= Text block =
+--

Responsive design has transformed how we build websites in this multi-device world. But unfortunately, responsive design isn’t as simple as it first appears. That is especially true when you consider imagery.
This post is sponsored by ImageKit.
When most of us think of responsive design, we think about how a layout adapts to fit the available space. But in truth, there is a lot more to it than that. Unfortunately, these other areas get neglected. A great example of that is photography, which is problematic as responsive imagery is essential.
Why Responsive Imagery Matters
When it comes to imagery on responsive websites, many rely on simply scaling imagery with CSS. But this is not enough.
The most obvious problem with this approach is that imagery will be bigger than required in most cases. Designers will create images at the maximum size they will appear and then scale them down with CSS for small screen devices. However, this doesn’t reduce file size.
The result is that mobile devices are downloading bigger images than necessary, eating into data allowances and offering a poor experience over slow cellular networks.
But there are more subtle consequences. For example, I have written before about how poor site performance undermines the user experience, but there are financial considerations too.

+--

= Written exercise 1 =
Return the stretch of the passage on responsive imagery from "Why Responsive Imagery" through "reduce file size.", copied exactly.

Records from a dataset
+--

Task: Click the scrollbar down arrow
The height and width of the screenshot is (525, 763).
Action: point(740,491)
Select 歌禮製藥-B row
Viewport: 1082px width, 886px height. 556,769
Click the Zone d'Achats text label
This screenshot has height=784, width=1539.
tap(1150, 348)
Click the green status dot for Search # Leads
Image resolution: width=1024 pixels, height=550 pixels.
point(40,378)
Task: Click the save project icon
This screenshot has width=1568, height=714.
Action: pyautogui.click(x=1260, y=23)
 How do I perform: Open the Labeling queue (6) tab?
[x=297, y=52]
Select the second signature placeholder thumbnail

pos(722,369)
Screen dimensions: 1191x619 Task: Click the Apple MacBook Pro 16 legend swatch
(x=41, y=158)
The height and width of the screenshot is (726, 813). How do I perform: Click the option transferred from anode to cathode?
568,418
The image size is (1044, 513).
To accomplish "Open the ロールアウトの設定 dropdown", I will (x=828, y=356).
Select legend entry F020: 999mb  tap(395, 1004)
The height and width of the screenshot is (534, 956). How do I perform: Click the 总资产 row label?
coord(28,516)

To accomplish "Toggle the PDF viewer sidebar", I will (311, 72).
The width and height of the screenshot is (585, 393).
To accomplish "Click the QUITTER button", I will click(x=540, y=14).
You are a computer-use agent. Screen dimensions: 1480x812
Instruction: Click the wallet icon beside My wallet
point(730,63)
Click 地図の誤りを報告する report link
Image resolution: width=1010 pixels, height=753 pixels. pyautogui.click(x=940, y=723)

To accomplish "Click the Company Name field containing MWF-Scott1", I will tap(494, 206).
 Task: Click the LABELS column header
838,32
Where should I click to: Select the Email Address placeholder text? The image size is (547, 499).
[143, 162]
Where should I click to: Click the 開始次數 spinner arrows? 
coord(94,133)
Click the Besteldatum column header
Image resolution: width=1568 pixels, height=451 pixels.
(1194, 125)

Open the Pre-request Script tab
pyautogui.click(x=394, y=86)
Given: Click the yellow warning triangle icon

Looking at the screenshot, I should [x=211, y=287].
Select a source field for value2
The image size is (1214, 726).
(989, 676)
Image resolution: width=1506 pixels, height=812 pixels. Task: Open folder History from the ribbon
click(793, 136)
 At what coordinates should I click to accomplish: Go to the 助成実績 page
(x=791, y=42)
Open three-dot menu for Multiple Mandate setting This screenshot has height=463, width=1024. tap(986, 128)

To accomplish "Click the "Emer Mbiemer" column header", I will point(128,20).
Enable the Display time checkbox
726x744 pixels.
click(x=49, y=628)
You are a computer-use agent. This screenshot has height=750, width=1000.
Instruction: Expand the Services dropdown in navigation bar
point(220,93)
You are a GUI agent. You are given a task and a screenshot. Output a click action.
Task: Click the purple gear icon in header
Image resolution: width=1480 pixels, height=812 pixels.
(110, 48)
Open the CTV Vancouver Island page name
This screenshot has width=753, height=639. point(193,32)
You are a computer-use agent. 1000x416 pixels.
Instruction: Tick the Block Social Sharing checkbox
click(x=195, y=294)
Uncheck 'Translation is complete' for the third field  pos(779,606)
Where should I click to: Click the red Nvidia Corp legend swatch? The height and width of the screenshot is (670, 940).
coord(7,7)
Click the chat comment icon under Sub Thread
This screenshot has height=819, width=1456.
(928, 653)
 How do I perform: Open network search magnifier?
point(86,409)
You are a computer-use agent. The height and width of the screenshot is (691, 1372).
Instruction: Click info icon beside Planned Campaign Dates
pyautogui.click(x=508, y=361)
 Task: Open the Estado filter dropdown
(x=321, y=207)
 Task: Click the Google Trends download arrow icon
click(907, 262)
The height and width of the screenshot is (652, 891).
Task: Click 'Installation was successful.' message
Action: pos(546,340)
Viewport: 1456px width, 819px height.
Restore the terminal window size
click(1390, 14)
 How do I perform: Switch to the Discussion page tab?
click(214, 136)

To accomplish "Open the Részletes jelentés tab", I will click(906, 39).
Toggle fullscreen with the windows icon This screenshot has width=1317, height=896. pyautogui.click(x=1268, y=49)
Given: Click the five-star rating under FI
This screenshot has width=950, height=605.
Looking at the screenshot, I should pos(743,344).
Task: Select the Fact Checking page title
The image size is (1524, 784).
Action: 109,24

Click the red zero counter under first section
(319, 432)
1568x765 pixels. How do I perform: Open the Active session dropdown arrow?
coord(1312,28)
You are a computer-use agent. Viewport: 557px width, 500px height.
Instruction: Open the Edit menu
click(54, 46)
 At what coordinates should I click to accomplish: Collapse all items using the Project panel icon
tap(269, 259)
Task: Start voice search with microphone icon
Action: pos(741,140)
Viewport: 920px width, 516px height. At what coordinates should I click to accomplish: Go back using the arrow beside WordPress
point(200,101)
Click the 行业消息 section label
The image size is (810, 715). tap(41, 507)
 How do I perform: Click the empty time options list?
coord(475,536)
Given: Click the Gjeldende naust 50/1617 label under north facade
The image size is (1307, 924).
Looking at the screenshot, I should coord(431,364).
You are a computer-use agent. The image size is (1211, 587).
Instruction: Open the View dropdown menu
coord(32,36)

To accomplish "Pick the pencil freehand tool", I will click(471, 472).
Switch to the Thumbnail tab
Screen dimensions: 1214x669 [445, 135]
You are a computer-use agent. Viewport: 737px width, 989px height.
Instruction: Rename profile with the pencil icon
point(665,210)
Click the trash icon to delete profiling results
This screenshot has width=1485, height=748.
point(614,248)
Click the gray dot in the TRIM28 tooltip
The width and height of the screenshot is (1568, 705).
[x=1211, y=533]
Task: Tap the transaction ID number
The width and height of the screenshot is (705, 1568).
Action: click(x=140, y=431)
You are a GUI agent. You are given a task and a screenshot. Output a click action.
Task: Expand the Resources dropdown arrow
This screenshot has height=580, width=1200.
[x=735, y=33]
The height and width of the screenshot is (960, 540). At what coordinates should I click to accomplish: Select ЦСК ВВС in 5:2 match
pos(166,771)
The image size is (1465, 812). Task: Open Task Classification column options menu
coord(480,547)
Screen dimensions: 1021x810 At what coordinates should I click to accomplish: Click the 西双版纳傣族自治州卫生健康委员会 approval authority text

+--

= Written exercise 2 =
In the records, retype the stretch from the line containing "will tap(494, 206)." through the line containing "coord(94,133)", reproducing both of those lines and everything between them without any change.

= Expected output 1 =
Why Responsive Imagery Matters
When it comes to imagery on responsive websites, many rely on simply scaling imagery with CSS. But this is not enough.
The most obvious problem with this approach is that imagery will be bigger than required in most cases. Designers will create images at the maximum size they will appear and then scale them down with CSS for small screen devices. However, this doesn’t reduce file size.

= Expected output 2 =
To accomplish "Click the Company Name field containing MWF-Scott1", I will tap(494, 206).
 Task: Click the LABELS column header
838,32
Where should I click to: Select the Email Address placeholder text? The image size is (547, 499).
[143, 162]
Where should I click to: Click the 開始次數 spinner arrows? 
coord(94,133)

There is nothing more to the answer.